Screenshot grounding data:
────────
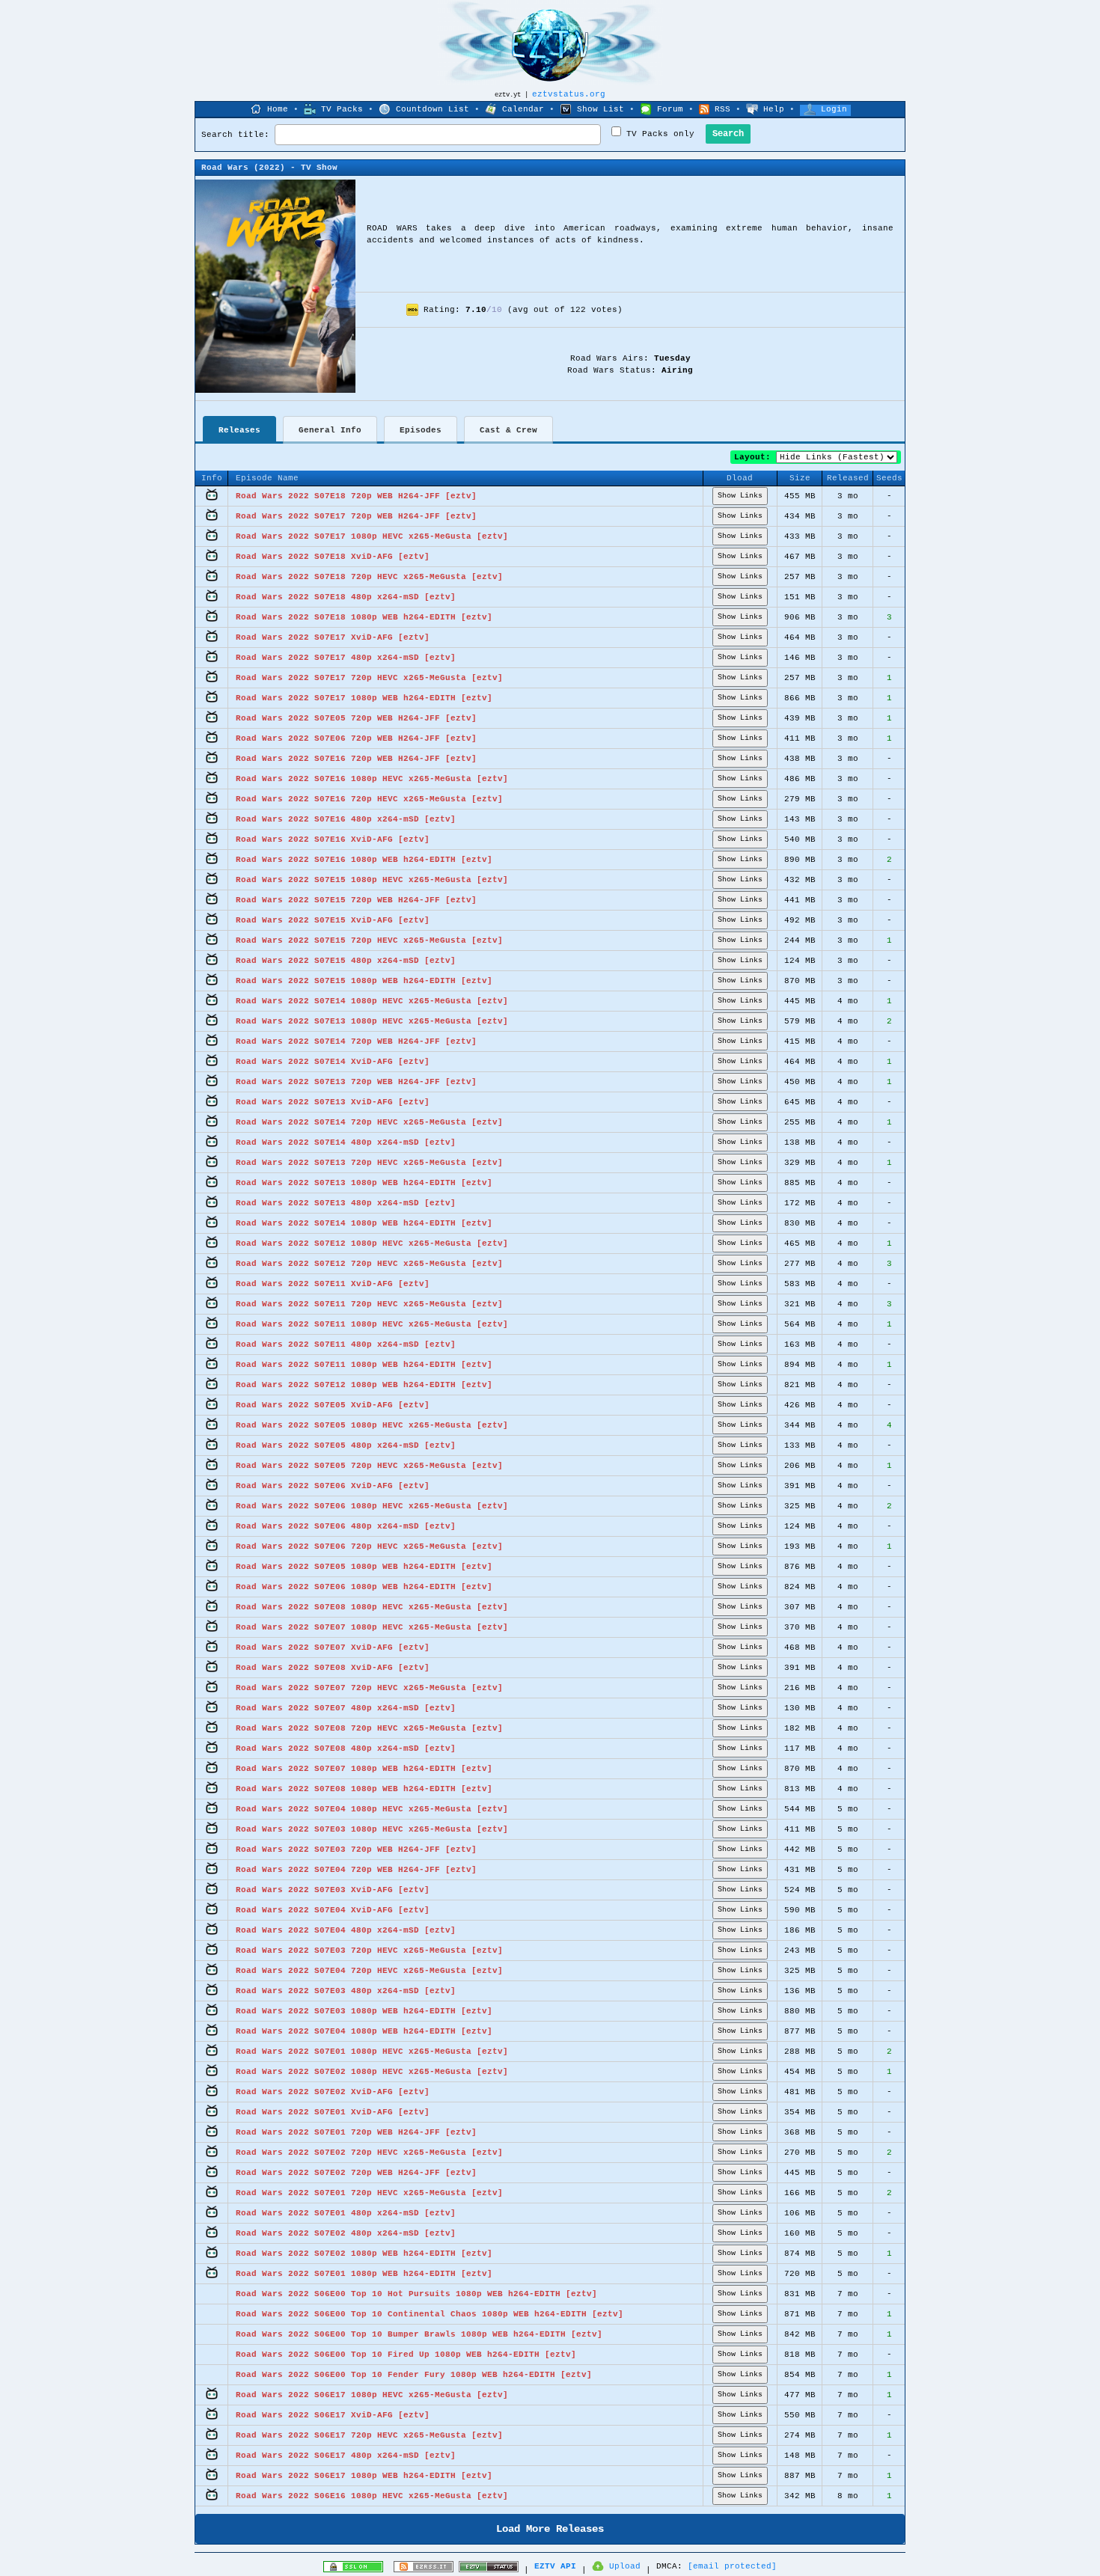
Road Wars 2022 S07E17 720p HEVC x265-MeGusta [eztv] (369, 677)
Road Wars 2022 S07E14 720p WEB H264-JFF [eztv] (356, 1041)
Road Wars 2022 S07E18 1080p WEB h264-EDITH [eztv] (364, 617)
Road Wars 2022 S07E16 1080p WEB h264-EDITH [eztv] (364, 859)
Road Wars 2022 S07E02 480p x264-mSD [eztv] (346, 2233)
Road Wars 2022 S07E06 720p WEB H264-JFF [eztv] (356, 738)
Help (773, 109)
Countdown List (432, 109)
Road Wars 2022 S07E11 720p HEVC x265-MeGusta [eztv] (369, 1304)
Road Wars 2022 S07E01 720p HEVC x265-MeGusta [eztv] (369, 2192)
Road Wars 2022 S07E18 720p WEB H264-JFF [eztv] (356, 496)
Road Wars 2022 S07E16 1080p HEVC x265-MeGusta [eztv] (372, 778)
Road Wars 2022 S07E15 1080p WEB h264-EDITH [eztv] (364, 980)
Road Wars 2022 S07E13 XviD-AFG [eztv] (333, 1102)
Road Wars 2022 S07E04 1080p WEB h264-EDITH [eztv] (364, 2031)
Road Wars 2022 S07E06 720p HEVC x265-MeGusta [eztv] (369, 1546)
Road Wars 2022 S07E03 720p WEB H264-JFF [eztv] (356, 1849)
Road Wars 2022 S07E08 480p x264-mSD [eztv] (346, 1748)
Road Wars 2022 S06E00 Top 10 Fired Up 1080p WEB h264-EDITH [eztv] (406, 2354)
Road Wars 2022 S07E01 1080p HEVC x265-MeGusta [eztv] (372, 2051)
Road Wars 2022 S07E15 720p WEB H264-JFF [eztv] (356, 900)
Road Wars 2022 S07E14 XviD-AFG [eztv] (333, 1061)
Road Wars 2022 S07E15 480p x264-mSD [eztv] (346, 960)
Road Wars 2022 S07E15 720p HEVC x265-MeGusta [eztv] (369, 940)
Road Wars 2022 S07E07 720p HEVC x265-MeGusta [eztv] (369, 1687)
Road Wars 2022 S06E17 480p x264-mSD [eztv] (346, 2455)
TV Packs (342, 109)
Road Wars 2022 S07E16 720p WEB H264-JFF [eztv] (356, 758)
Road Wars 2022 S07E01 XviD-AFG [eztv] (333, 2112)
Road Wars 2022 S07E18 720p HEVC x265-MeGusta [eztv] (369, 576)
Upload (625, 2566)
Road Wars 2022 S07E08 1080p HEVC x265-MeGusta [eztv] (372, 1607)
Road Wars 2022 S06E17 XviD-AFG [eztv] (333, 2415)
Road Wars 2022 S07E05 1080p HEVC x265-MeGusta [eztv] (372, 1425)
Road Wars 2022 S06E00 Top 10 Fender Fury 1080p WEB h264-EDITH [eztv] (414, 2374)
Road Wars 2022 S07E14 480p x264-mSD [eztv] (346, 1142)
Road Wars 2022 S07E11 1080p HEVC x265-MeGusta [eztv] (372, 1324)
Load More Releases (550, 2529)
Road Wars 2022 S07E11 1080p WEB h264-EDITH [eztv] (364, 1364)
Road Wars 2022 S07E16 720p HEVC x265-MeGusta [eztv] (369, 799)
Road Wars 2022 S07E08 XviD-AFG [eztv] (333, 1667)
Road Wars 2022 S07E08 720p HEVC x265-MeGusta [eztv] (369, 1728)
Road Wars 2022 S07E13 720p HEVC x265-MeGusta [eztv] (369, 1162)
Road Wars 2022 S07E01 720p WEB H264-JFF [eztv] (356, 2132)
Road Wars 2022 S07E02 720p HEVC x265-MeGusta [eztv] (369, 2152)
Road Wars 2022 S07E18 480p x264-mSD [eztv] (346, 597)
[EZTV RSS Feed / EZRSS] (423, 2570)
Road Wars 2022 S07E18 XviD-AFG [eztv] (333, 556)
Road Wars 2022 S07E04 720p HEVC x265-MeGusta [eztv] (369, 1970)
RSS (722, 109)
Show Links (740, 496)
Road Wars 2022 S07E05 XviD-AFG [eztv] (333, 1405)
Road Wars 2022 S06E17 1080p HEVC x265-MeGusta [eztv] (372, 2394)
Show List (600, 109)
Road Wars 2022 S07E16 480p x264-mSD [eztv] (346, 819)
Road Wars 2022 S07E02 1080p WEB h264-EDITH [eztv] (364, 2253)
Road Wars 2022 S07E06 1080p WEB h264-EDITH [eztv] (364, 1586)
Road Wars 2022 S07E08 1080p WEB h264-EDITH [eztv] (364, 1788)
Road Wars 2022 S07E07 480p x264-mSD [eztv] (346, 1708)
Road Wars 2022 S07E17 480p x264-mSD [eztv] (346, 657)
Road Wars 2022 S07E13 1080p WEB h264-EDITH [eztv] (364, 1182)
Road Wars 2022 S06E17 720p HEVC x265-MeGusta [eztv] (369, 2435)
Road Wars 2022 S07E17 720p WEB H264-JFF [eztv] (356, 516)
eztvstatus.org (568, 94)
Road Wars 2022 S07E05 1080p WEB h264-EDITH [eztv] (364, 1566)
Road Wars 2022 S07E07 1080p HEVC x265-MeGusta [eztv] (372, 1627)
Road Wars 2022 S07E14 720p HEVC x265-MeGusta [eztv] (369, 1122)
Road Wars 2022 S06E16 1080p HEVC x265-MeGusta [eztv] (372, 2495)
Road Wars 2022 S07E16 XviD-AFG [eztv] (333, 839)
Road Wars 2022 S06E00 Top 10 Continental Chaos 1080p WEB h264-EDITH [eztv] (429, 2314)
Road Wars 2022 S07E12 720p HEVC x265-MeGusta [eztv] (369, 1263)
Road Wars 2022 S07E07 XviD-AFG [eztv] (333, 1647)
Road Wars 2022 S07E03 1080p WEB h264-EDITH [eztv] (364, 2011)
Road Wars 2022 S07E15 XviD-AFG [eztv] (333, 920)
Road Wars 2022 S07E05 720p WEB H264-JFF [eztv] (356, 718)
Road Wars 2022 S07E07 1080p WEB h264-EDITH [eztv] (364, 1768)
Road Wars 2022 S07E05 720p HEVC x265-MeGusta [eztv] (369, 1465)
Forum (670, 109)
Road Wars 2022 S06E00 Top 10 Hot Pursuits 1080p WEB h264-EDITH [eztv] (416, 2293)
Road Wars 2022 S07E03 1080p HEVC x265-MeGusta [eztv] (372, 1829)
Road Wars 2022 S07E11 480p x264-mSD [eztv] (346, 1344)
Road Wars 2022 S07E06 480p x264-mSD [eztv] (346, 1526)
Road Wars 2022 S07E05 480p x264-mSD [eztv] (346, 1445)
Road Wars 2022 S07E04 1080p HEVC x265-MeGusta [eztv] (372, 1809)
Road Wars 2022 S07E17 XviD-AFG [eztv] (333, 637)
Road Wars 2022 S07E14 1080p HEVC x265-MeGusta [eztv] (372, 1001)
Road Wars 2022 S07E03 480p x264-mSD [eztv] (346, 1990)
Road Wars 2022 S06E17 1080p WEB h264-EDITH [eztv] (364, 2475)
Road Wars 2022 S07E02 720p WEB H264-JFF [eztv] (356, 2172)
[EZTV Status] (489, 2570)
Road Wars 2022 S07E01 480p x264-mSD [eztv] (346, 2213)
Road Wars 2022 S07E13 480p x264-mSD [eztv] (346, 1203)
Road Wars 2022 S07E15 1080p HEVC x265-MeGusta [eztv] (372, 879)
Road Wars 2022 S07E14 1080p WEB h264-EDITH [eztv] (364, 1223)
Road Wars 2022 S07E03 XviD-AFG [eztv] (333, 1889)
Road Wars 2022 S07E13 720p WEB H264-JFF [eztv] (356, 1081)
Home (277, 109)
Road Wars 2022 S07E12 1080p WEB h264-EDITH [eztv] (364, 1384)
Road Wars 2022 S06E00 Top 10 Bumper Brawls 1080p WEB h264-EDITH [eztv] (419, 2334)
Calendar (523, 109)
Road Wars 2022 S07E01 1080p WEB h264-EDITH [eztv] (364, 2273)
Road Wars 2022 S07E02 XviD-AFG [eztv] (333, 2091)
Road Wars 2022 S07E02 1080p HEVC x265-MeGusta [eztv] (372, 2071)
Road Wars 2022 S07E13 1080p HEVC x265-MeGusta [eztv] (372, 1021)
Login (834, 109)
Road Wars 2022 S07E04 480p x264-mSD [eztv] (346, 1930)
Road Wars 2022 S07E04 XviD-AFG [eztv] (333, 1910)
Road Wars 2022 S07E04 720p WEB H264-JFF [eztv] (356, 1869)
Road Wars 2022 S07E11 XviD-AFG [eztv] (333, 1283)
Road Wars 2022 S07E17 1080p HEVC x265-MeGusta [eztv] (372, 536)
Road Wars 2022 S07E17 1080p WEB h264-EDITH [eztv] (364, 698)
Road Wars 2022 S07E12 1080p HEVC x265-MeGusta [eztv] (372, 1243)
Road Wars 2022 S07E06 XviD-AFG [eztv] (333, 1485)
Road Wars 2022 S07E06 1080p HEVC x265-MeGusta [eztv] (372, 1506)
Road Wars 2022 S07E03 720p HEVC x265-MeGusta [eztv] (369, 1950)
────────
» **What to produce**
Starting with the line with "Road Wars 2022 S07E03 1080p HEVC" above and going on through the line with "Road Wars 2022 S07E04 1080p HEVC", transcribe every line exactly, both ends included, and add nothing.

» **Final answer**
Road Wars 2022 S07E03 1080p HEVC x265-MeGusta [eztv] (372, 1829)
Road Wars 2022 S07E11 480p x264-mSD [eztv] (346, 1344)
Road Wars 2022 S07E06 480p x264-mSD [eztv] (346, 1526)
Road Wars 2022 S07E05 480p x264-mSD [eztv] (346, 1445)
Road Wars 2022 S07E04 1080p HEVC x265-MeGusta [eztv] (372, 1809)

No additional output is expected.